Le gouvernement nigérien a annoncé aujourd'hui qu'il n'extradera pas pour le moment Saadi el-Gueddafi, fils du défunt dirigeant libyen Maammar el-Gueddafi, dont le retour en Libye est réclamé par le Conseil national de transition libyen (CNT).
"Notre position reste la même: nous remettrons Saadi el-Gueddafi à un gouvernement qui a une justice indépendante et impartiale, c'est clair", a déclaré le porte-parole du gouvernement M. Marou Amadou à la presse à Niamey. "Notre position est simple, nous ne pouvons pas livrer quelqu'un là où il risque de connaître la mort et là où il n'est pas susceptible d'avoir un procès digne", a-t-il déclaré.

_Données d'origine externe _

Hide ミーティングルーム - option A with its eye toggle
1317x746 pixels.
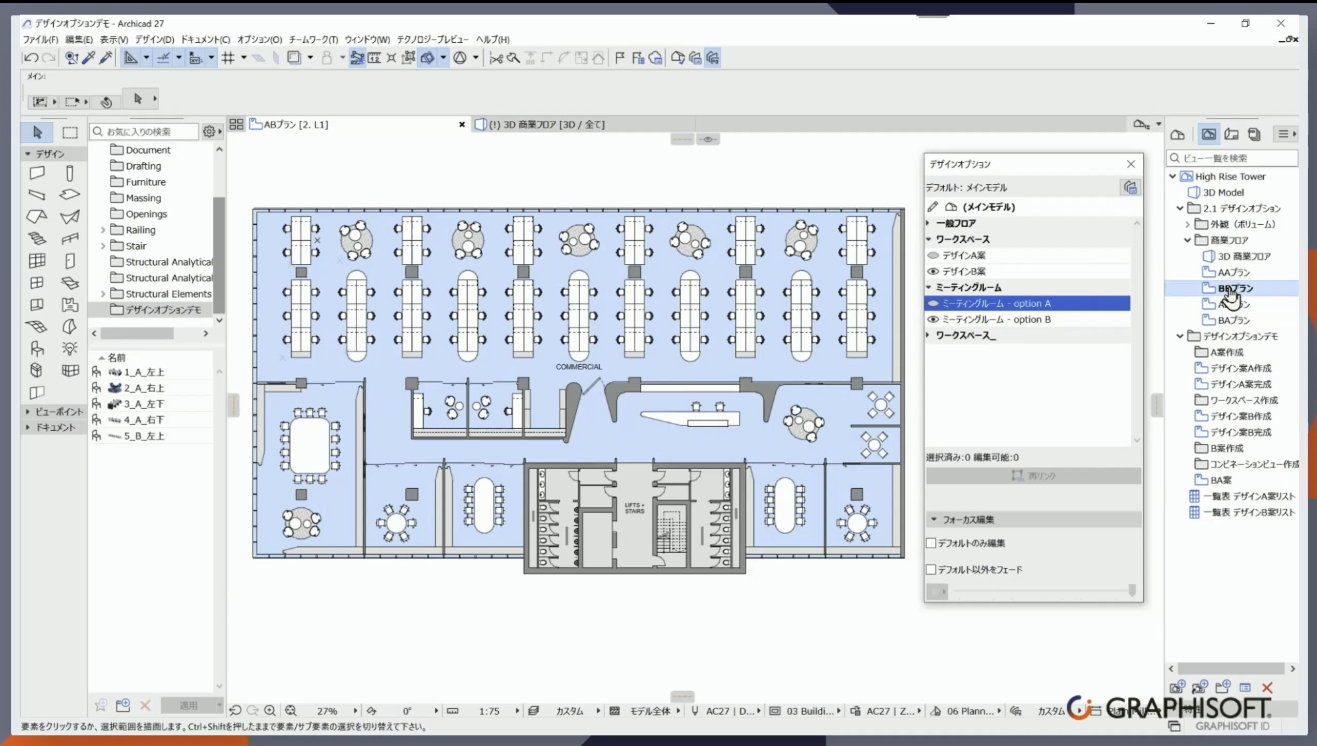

Cette annonce vient en réponse au CNT qui a demandé aujourd'hui de lui remettre Saadi el-Gueddafi après ses déclarations "subversives" à une chaîne de télévision satellitaire arabe. "Nous voudrions dire au régime du CNT que le gouvernement du Niger est loin d'avoir cautionné ou suscité cette affaire, nous sommes tout aussi sérieusement déçus", a souligné Marou Amadou.
"Je dis avec beaucoup d'amertume" que Saadi el-Gueddafi, "en annonçant l'imminence d'un soulèvement en Libye, a contrevenu aux consignes et aux conditions sous lesquelles nous l'avons accueilli", a-t-il indiqué. Il a fait savoir que le Niger était prêt à remettre Saadi el-Gueddafi à la Cour pénale internationale (CPI). "A plusieurs reprises nous avions autorisé la Cour pénale internationale qui a voulu se saisir de ce dossier, elle n'est jamais hélas arrivée", a-t-il déploré.